Errors and unhealthy states are important to know about, wouldn’t you say? But, too often, server errors are silenced by hasty reboots or simply never having an outlet in the first place. If a server has an error in a forest, but no one is there to hear it, did it actually happen? Why is the server in the forest in the first place?
UdaPeople chose Prometheus as a monitoring solution since it is open-source and versatile. Once configured properly, Prometheus will turn our server’s errors into sirens that no one can ignore.
Please watch the video walkthrough of how to set up your EC2 instance and Prometheus here.
- Manually create an EC2 instance and SSH into it.
- Set up Prometheus Server on EC2 following these instructions.
- Configure Prometheus for AWS Service Discovery following these instructions.
In order for server instances to speak to Prometheus, we need to install an “exporter” in each one. Create a job that uses Ansible to go into the EC2 instance and install the exporter.
- Add a section to your back-end configuration job to install the
node_exporter
for Prometheus monitoring. This should be done using Ansible. Your playbook can simulate the steps in this tutorial. - After deploy, ensure your back-end is being discovered by the Prometheus Server.
- Provide a screenshot of a graph of your EC2 instance including available memory, available disk space, and CPU usage. [SCREENSHOT11]
- Provide a public URL to your Prometheus Server. [URL05]
Now that Prometheus and our EC2 instance have an open line of communication, we need to set up some alerts. The UdaPeople dev team loves their chat tool and wants to receive an alert in chat when the server starts running out of memory or disk space. Set up a job to make that dream a reality.
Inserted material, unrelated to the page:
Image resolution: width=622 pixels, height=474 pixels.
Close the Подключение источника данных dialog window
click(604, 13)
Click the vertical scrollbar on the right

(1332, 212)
- SSH into your Prometheus Server.
- Install and configure AlertManager by following these instructions.
- You can decide if you will use Slack, email, or another messaging service. Our examples are using Slack, but you should feel free to use the messaging service to which you are most accustomed.
- Set up an alert for low memory or some condition you can control to intentionally cause an alert.
- Provide a screenshot of an alert that was sent by Prometheus. [SCREENSHOT12]